→ **Text provided**

────────────────────────────────────────

Tucker and Hendrickson were frank enough to acknowledge that, pace Paul Kennedy, the “peril” was not actually “to the nation’s purse” or even to “our interests” but to the nation’s “soul.” This has always been the core critique of expansive American foreign policy doctrines, from the time of the Founders to the present — not that a policy of extensive global involvement is necessarily impractical but that it is immoral and contrary to the nation’s true ideals.

Today this alleged profligacy in the use of force is variously attributed to the influence of “neoconservatives” or to those Mearsheimer calls the “liberal imperialists” of the Clinton administration, who have presumably now taken hold of the Obama administration as well. But the critics share a common premise: that if only the United States would return to a more “normal” approach to the world, intervening abroad far less frequently and eschewing efforts at “nation-building,” then this would allow the United States to cut back on the resources it expends on foreign policy.

Thanks to Haass’s clever formulation, there has been a great deal of talk lately about “wars of choice” as opposed to “wars of necessity.” Haass labels both the war in Iraq and the war in Afghanistan “wars of choice.” Today, many ask whether the United States can simply avoid such allegedly optional interventions in the future, as well as the occupations and exercises in “nation-building” that often seem to follow.

Although the idea of eliminating “wars of choice” appears sensible, the historical record suggests it will not be as simple as many think. The problem is, almost every war or intervention the United States has engaged in throughout its history has been optional — and not just the Bosnias, Haitis, Somalias, or Vietnams, but the Korean War, the Spanish-American War, World War I, and even World War II (at least the war in Europe), not to mention the many armed interventions throughout Latin America and the Caribbean over the course of the past century, from Cuba in 1898 to Panama in 1989. A case can be made, and has been made by serious historians, that every one of these wars and interventions was avoidable and unnecessary. To note that our most recent wars have also been wars of choice, therefore, is not as useful as it seems.

In theory, the United States could refrain from intervening abroad. But, in practice, will it? Many assume today that the American public has had it with interventions, and Alice Rivlin certainly reflects a strong current of opinion when she says that “much of the public does not believe that we need to go in and take over other people’s countries.” That sentiment has often been heard after interventions, especially those with mixed or dubious results. It was heard after the four-year-long war in the Philippines, which cost 4,000 American lives and untold Filipino casualties. It was heard after Korea and after Vietnam. It was heard after Somalia. Yet the reality has been that after each intervention, the sentiment against foreign involvement has faded, and the United States has intervened again.

────────────────────────────────────────

→ **Required actions**
**a.** Retype the passage on American interventions starting at "Although the idea" and ending at "as it seems.".
**b.** How would you render this sentence from the passage on American interventions in Spanish: "In theory, the United States could refrain from intervening abroad."
**c.** According to the passage on American interventions, how many American lives did the four-year-long war in the Philippines cost?
The lines after the passage on American interventions have no connection to it.

→ **Dataset section**
────────────────────────────────────────

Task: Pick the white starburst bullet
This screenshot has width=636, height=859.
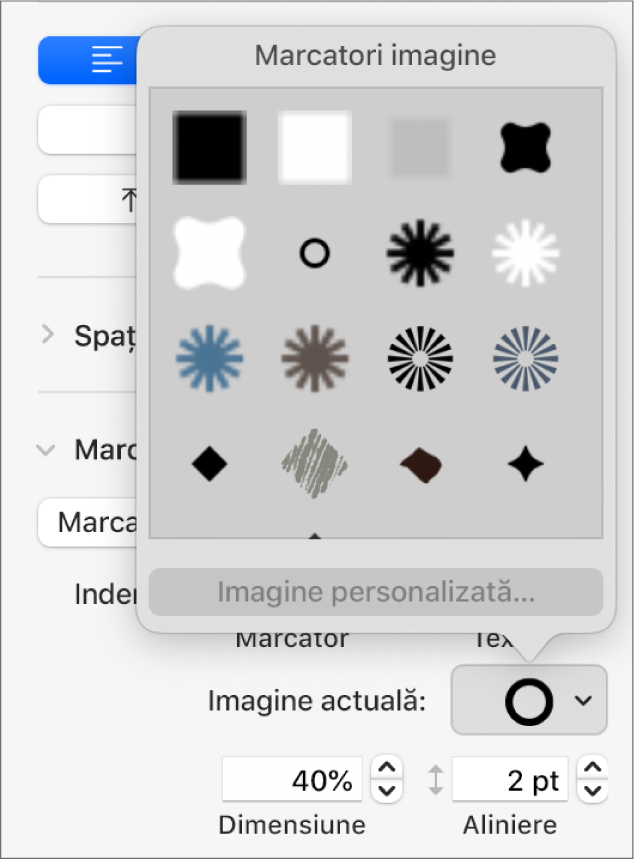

────────────────────────────────────────

→ **Task-by-task outputs**
**a.**
Although the idea of eliminating “wars of choice” appears sensible, the historical record suggests it will not be as simple as many think. The problem is, almost every war or intervention the United States has engaged in throughout its history has been optional — and not just the Bosnias, Haitis, Somalias, or Vietnams, but the Korean War, the Spanish-American War, World War I, and even World War II (at least the war in Europe), not to mention the many armed interventions throughout Latin America and the Caribbean over the course of the past century, from Cuba in 1898 to Panama in 1989. A case can be made, and has been made by serious historians, that every one of these wars and interventions was avoidable and unnecessary. To note that our most recent wars have also been wars of choice, therefore, is not as useful as it seems.

**b.** En teoría, Estados Unidos podría abstenerse de intervenir en el extranjero.

**c.** 4,000 American lives.